The Bank of England released it’s quarterly inflation report today, and it paints a pretty gloomy picture. Inflation is set to exceed 3% for most of the rest of the year, obliging the Bank of England’s governor, Mervyn King, to write a series of explanatory letters to the Chancellor.

As part of their report, The Bank release a fan chart which projects the likely probabilities of a given inflation rate in future years. I thought it would be interesting to look back a few years and to see how accurate their projections were.

Thanks to the emergence of China as the world’s biggest manufacturer of goods, inflation was kept at bay during the late 90s and early 2000s, but at the beginning of 2005 it began to move upwards. The Bank’s central projection showed inflation rising above 2% during 2005 but falling back to below 2% in 2006.

Sure enough, it did do this. The Bank then projected a couple more blips above 2% before falling back to it’s 2% target in 2007…

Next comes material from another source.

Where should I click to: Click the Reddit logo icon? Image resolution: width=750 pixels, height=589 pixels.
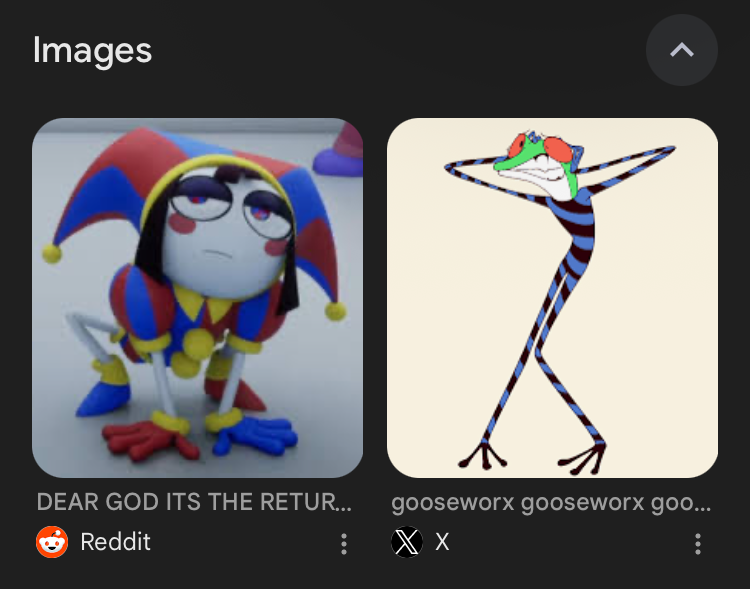(52, 542)
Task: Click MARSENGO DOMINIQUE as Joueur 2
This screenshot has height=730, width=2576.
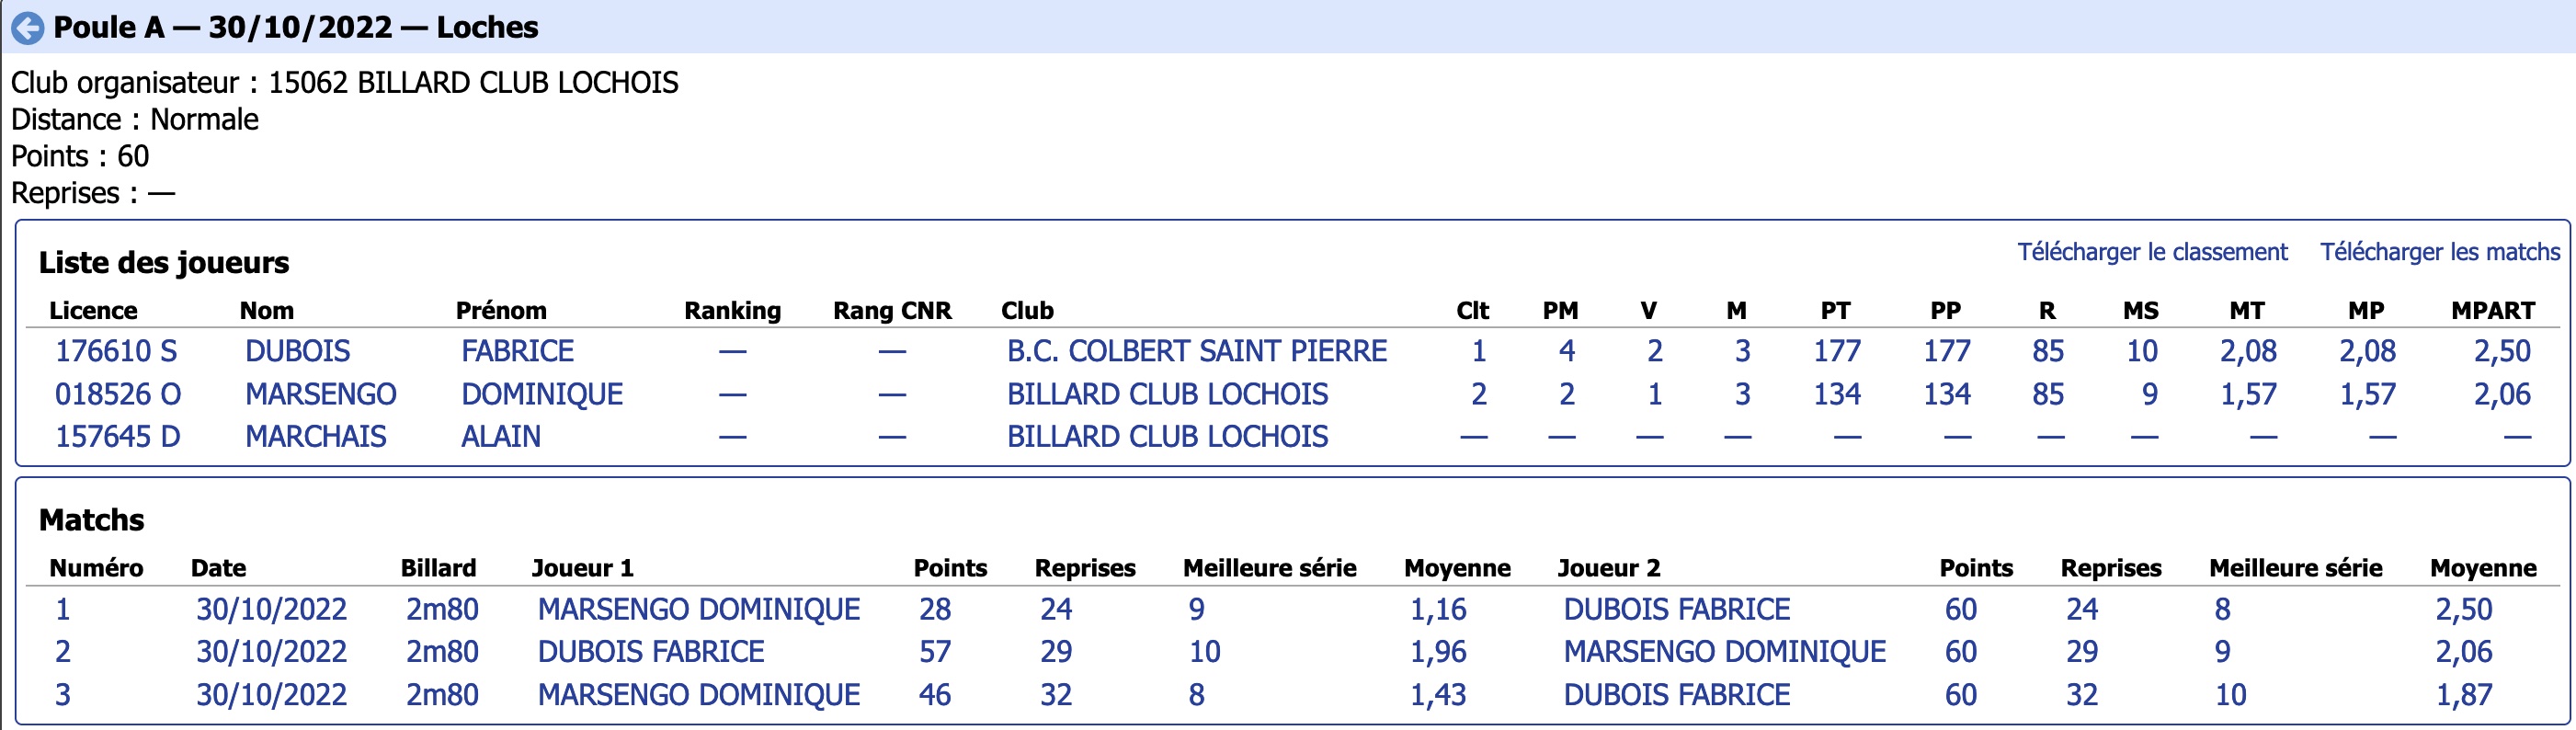Action: pos(1725,652)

Unfortunately, this time the Bank got it wrong, and rather than blip above 2%, inflation soared to 3%. The Bank thought this was only a temporary problem, and predicted that inflation would fall back to 2% by 2008.

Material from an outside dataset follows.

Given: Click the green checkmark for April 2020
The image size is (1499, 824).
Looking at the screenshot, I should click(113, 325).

Inflation did have a brief drop below 2% during 2007, but it now seems that’s its back well on its way toward 3% and beyond…

2 thoughts on “Runaway Inflation”

  1. Interesting fan charts – I’ve not seen those before. Do you notice how every chart predicts inflation to be at 2% in 4 years time? Seeing as this is their target, they would predict this wouldn’t they.

    I’m amazed how few “professionals” predicted the rise in inflation and the house price crash and the recession that we are entering into. We were so unprepared for this. I wonder how the Banks future inflation charts will look. A high of 5% inflation possible followed by deflation? This is going to be a rough ride.

  2. The bank attach these charts to every inflation report (along with a similar fan chart for GDP growth). They always predict themselves as being “on target” in 4 years time… pretty confident aren’t they (I guess they would have to be!).

    What’s really interesting is that the fans have increased in size. The spread was previously about 2% but now it’s almost 3% as we enter more uncertain times.

    Clearly the Bank didn’t take the inflation threat seriously enough though as we are now (in 2008) at 3% when they predicted we’d be at 2%.